As in real-life kitchens, most movie chefs are male. Exceptions include Tampopo, Babette's Feast and Mostly Martha - a German film remade this year as No Reservations, starring a temperamental Catherine Zeta-Jones.


What food films have in common is that the chefs - whether male, female or rat (in the case of the latest, Ratatouille) - are passionate about their craft, and have to fight to be able to cook what they want. In Big Night, an Italian immigrant chef cooks for clientele who prefer spaghetti and meatballs to authentic cuisine. He finally wows them with a no-holds-barred meal that includes an elaborate dome-shaped timbale.

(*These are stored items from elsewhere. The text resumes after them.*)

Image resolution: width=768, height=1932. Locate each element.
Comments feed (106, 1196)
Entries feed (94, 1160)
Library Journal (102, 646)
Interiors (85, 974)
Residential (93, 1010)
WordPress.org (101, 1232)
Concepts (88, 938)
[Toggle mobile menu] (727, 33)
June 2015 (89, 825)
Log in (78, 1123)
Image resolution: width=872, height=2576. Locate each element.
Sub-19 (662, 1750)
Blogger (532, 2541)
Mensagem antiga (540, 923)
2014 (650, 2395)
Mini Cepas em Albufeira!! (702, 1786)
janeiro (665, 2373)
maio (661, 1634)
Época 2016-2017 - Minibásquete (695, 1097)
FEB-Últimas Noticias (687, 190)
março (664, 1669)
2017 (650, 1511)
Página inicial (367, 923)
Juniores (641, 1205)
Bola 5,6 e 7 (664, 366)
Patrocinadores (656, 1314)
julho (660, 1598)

In Babette's Feast, the members of an ascetic religious sect are so poor that there's not much to cook apart from unseasoned boiled dried fish. When Babette wins the lottery, she pours her repressed cooking skills (and her winnings) into the type of meal she cooked at her restaurant in Paris.

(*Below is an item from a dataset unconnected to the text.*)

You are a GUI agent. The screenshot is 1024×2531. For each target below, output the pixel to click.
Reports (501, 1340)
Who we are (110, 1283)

Ang Lee's Eat Drink Man Woman features a chef who loses his sense of smell (and, therefore, his taste). He gets both back when he falls in love.


And then there's the animated Ratatouille, whose would-be chef is a rat (above) - quite a handicap in a kitchen, where rodents tend to attract exterminators, not critical acclaim.


Unlike sex, professional cooking isn't easy to fake on the big screen. It's one thing to show an actor in a suburban home hacking away at an onion; it's something entirely different to accurately portray the complex dynamics of a restaurant.


Eat Drink Man Woman shows the controlled frenzy of a Chinese kitchen. In one of the best scenes, the chef's daughter - a successful businesswoman who wanted to follow in her father's footsteps - manipulates soft dough to make fresh spring roll wrappers. Babette's Feast is memorable for the focused intensity of the chef as she stuffs quail with foie gras and flips crepes.


Ratatouille is being hailed by chefs as one of the best food films, and not only because of the cooking scenes - the way lemon zest falls delicately from a rasp grater; the fiery whoosh as alcohol is added to a hot pan. The film also accurately portrays the relationships among the cooks. Bourdain is thanked in the credits, and Ratatouille's chefs show a bit of the bad boy he describes in Kitchen Confidential. And Colette - the sole female in the kitchen - delivers a marvellous diatribe about how much harder than the men she needs to work to get respect.


Being a food critic (and former pastry chef), I was less taken by the character of Anton Ego. Vulture-like and humourless, the critic revels in writing negative reviews. Asked how a food critic can be so thin, Ego says he doesn't swallow unless the food is good. Harrumph.